Hafirs  in Lashaine Village Allow Gardens to Flurish!

Local Tanzanian parter, Global Service Corps has been implementing the food security component of PFD's Jatropha Agriculture and Nutrition Initiative program (JANI) in Tanzania. On a recent trip to  Monduli,  Global Service Corps volunteers, local Tanzanian interns and staff introduced Hafir-making to Lashaine village.  

Hafirs are large trenches dug into the earth, which collect water that can be used during the dry season to ensure food security. On their latest visit the GSC team approached a widow, Seutai Nanga, who lives near the cattle dip where GSC was waiting for farmers to gather for a village meeting. Seutai was very interested in utilizing a Hafir on her farm but did not know if her father-in-law would accept this new technology. Because he was not around and she was hopeful not to lose the opportunity to try something new, she showed us where it would be possible, near her home and close to where she wanted to start a small garden protected from animals.

GSC began to dig a trench 1 - 1.5 meter wide, tapered to be wider at the top, and 4.75 meters long, enough to create a 6,000 litre water tank. The soil was rock hard, making digging much harder than expected, and the team nearly gave up. In fact, some foreign volunteers from an American engineering university group who helped a couple of hours on the first day, left discouraged and did not return the next day.

Arusha_June-July09_340

However, the small GSC-TZ team persevered and by the 2nd day finished digging the trench, lining it with a plastic sheet, digging shallow ditches to channel water into the trench, and creating a settling pit to collect silt and thus reduce sediment from entering the hafir.
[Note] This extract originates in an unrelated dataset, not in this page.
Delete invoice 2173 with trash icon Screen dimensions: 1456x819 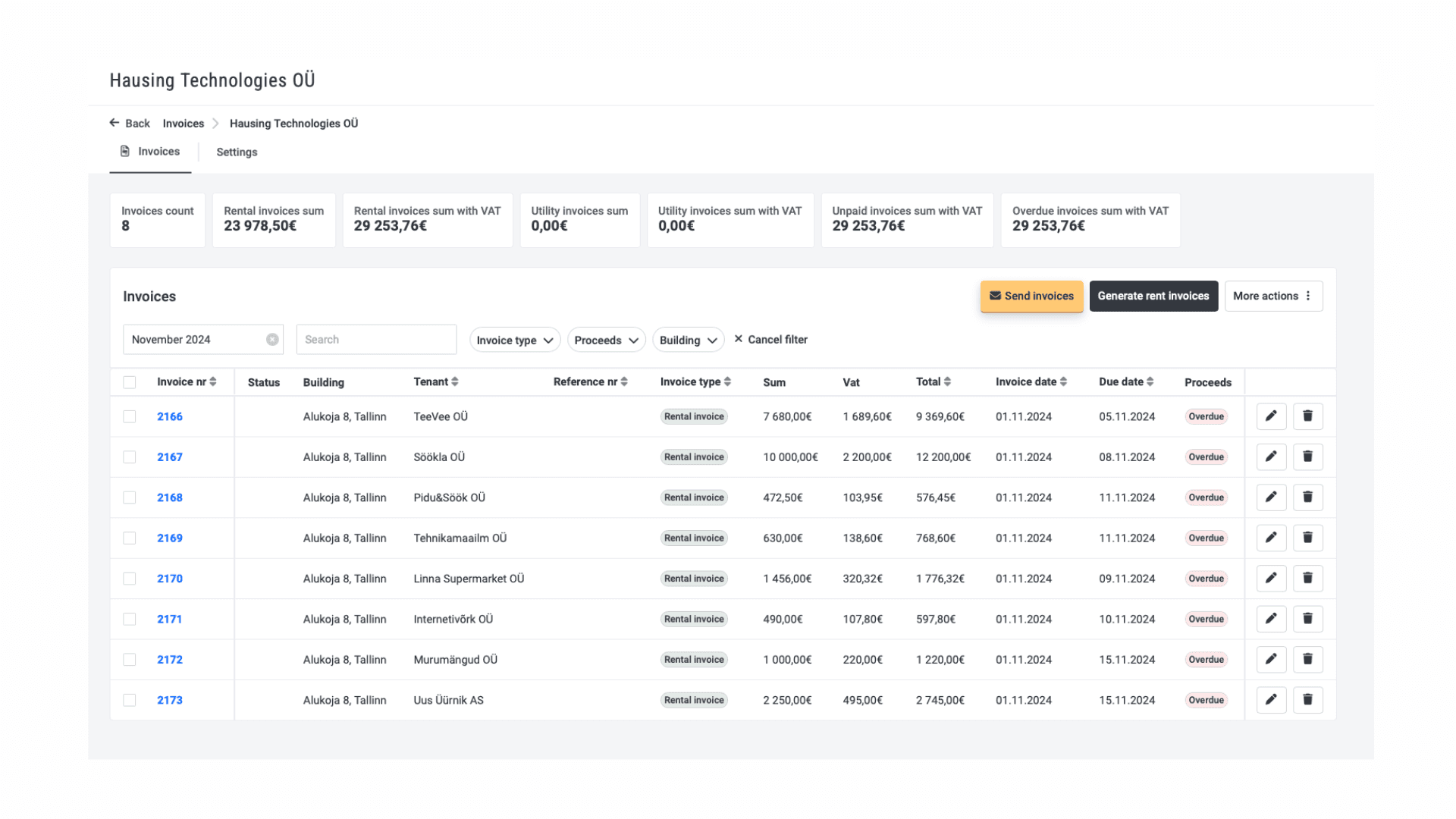click(x=1307, y=700)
Before the work was finished, Seutai's father-in-law came by, furious that the trench had been dug without his prior approval.

GSC-TZ apologized, and agreed to go elsewhere, to the protest of Seutai. Her father-in-law slowly relented. By the time we had finished the construction, several villagers had come by and began asking us to assist them to build hafirs at their homes, and indeed Seutai's father-in-law was one of the most adamant that the next hafir should be at his own homestead!

The following week, GSC-TZ's sustainable agriculture trainers and volunteers taught Seutai how to build sack gardens. Two were constructed at her homestead, and she also made a small deep-dug bed garden wherein she planted both indigenous greens, amaranth and edible nightshade, and other vegetables.

Recently GSC-TZ staff visited Seutai, to discover that not only have recent rains filled her hafir, but her family has benefited from having a water source nearby to keep the gardens producing greens.

Her children have consumed the fresh vegetables, and they have even sold some to provide needed income for her family.